**PROVIDED TEXT:**
-- begin --
- Country of origin: Germany
- No. of seasons: 1
- No. of episodes: 13

Production
- Running time: 25 minutes

Original release
- Network: ZDF
- Release: 10 February 1982

= Das kann ja heiter werden =

Das kann ja heiter werden is a 13-part German television series which was produced on ZDF in 1982. It stars Peer Augustinski, Margit Geissler, and Elke Aberle. It was first broadcast on 10 February 1982.

==Plot==
Peer Augustinski plays the head of a residence for musicians, which is suffering from a shortage of staff. He has to dress up to assume various roles including pageboy, hotel doctor, cook and kitchen apprentice. He is assisted by the remaining permanent members of staff: Senta (Margit Geissler) and Miss Kauzig (Herta Worell). Guest appearances include Horst Jankowski, Paul Kuhn, Günter Noris, Peter Schiff, Hubert Suschka and Elisabeth Volkmann. Each episode leads to entertaining entanglements.
-- end --
**CHALLENGES:**
1 > Decide whether each statement agrees with the series article, answering yes or no and quoting the exact words of the article that settle it: (a) The series ran for two seasons. (b) Margit Geissler plays Senta. (c) The residence headed by Peer Augustinski's character is for actors.
2 > Reproduce word for word the passage of the series article from "- Country of" up to and including "10 February 1982.".

**SUPPLIED MATERIAL:**
-- begin --
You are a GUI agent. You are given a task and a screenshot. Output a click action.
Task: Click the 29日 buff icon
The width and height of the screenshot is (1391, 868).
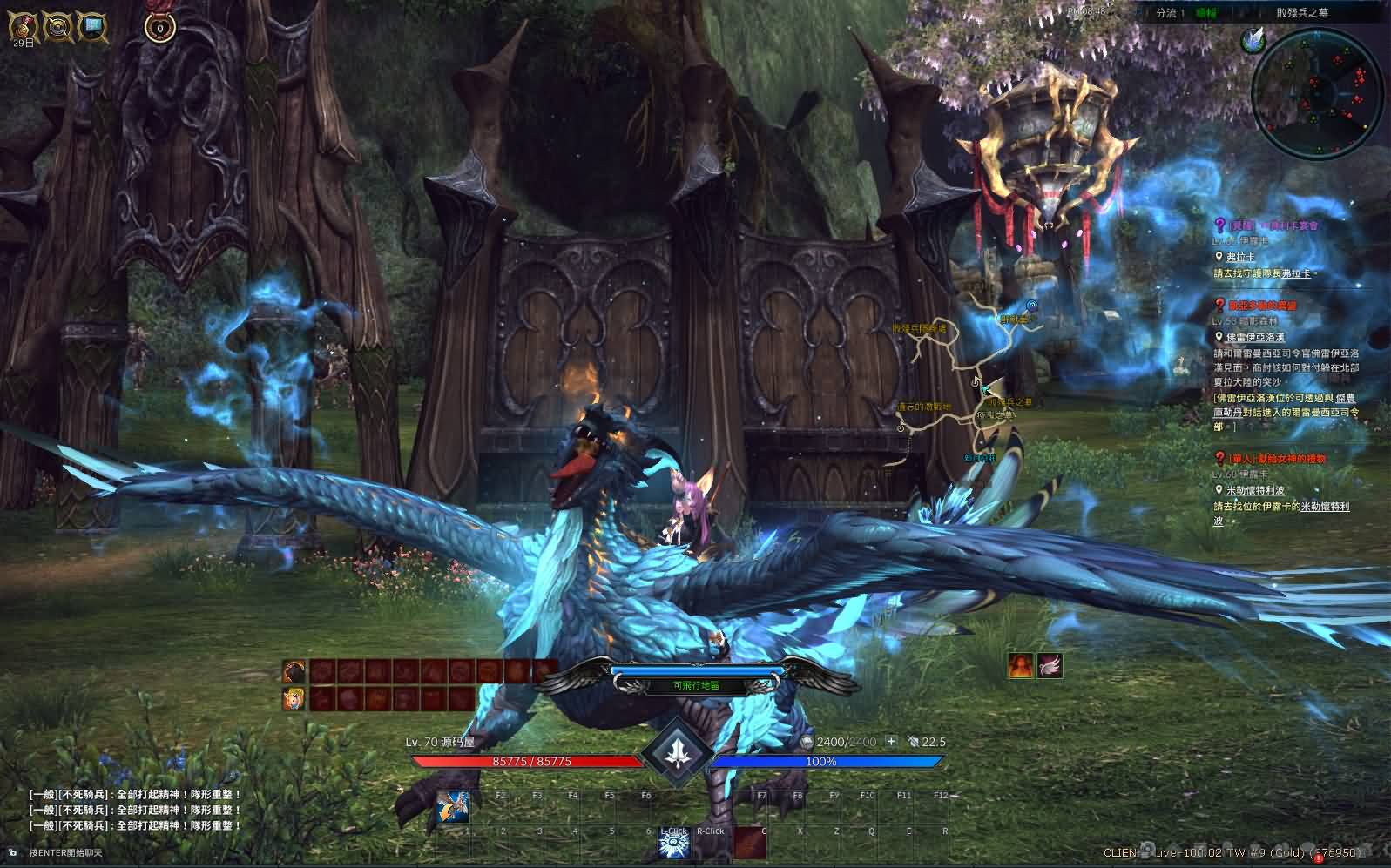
-- end --
**COMPLETE ANSWERS:**
1 >
(a) No: "No. of seasons: 1"
(b) Yes: "Senta (Margit Geissler)"
(c) No: "the head of a residence for musicians"

2 >
- Country of origin: Germany
- No. of seasons: 1
- No. of episodes: 13

Production
- Running time: 25 minutes

Original release
- Network: ZDF
- Release: 10 February 1982

= Das kann ja heiter werden =

Das kann ja heiter werden is a 13-part German television series which was produced on ZDF in 1982. It stars Peer Augustinski, Margit Geissler, and Elke Aberle. It was first broadcast on 10 February 1982.